February 25, 2017 at 2:04 pm

Thanks Kelsey, this is a nice overview of Naming Force. I tried it out for a month and was a bit let down. Here’s why:

Starting off there are only 10-15 contest available for beginers and each of those were easily filled up with 600 other name submissions (they tell you starting off). So you’re begining with a 1 in 600 chance that you’ll win.

You’re given a small paragraph about once facet of the company you’re supposed to come up with a clever name for. So you really don’t even know your client.

Then you spend 20-30 min thinking of a clever name and searching to see if it has an available domain. If not, you need to start over.

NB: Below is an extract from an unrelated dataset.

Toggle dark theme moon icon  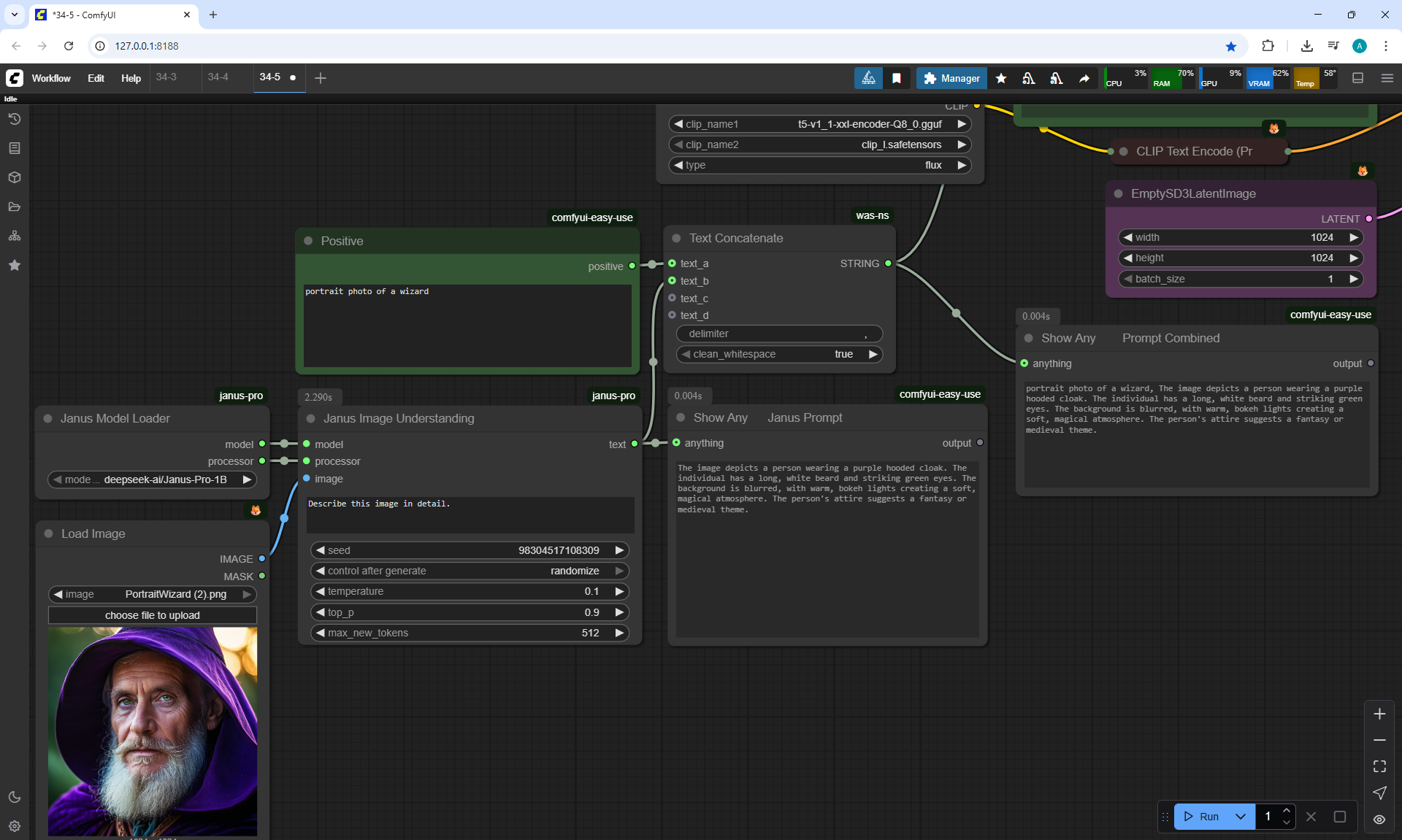click(x=14, y=797)
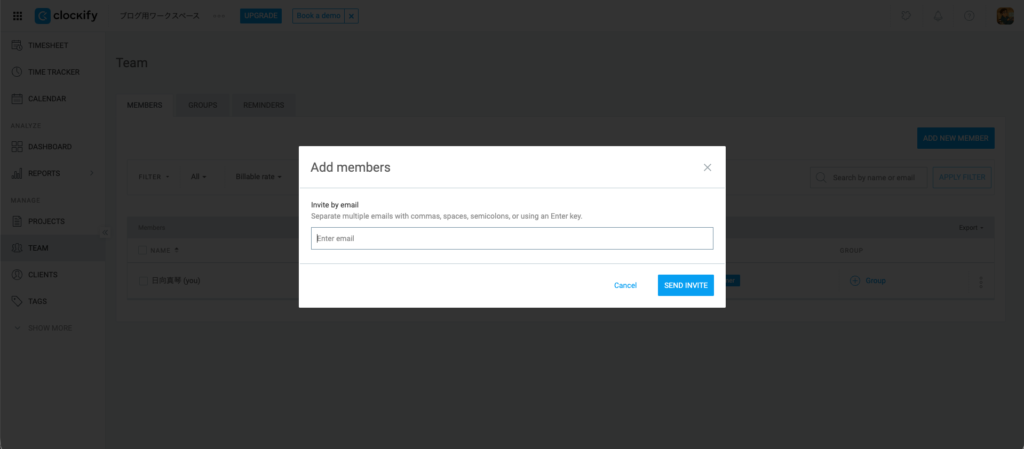Open Time Tracker clock icon
This screenshot has width=1024, height=449.
coord(17,72)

In the end, you’re spending 30 min of your time for a 1-600 chance to submit a name to a company you don’t really know all for a chance to win $50 or $100.

That’s why in my opinion it’s a waste of time. This is was a nice overview post, but if you want my full experience, here is my review:


November 7, 2019 at 9:55 am

The site is a mess. The admins of the site do not respond to questions in a timely manner, if at all. Clients don’t know how to use the site’s features and it seems to be intentionally difficult. For instance it says you have 1 day left to choose, but really that 1 day is the current day. So you actually have 0 days left. Most contests end without the client actually being able to choose a name.

Namers don’t read the site rules or client specifications. The great majority of names are repetitive garbage. The filters that are supposedly set up are easily bypassed and the “sergeants” who are supposed to handle duplicate name disputes just let anything pass. It is not taken seriously and leads to a large number of names being too similar.